**GIVEN REQUEST:** Please count the lines in the data below that contain the string "radio", treating uppercase and lowercase as different, and reply with the number only.

**STORED RECORDS:**
::::::::

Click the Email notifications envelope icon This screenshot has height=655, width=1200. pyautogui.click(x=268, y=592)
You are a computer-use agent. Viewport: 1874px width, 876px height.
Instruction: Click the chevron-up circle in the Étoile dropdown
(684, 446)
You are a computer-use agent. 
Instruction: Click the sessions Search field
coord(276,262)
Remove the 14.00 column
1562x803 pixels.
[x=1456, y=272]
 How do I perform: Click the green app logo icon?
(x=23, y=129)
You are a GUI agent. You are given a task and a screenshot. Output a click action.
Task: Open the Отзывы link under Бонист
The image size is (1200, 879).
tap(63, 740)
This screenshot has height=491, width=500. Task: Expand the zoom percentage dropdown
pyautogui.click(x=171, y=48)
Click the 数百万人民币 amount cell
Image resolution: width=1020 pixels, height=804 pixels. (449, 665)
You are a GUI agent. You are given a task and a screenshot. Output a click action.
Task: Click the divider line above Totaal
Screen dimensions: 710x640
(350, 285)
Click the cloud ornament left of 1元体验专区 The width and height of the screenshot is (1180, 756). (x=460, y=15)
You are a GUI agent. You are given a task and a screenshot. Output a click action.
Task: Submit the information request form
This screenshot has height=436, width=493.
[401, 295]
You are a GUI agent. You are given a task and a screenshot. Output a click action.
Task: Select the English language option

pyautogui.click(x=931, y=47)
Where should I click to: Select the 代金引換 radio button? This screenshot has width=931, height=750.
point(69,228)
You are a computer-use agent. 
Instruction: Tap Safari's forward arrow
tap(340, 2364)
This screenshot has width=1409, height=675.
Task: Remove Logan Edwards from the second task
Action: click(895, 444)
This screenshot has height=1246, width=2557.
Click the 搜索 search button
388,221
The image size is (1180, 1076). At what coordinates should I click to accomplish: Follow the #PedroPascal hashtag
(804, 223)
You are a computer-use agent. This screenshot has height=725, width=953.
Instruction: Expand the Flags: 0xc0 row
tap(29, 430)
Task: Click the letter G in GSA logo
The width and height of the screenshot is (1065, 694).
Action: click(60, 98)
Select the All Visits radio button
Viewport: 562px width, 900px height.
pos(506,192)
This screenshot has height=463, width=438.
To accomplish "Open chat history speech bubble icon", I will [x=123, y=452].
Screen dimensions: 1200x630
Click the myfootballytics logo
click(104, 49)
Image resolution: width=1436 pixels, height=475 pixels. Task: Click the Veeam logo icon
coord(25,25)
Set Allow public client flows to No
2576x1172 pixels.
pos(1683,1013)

::::::::

**SOLVED PROBLEM:** 2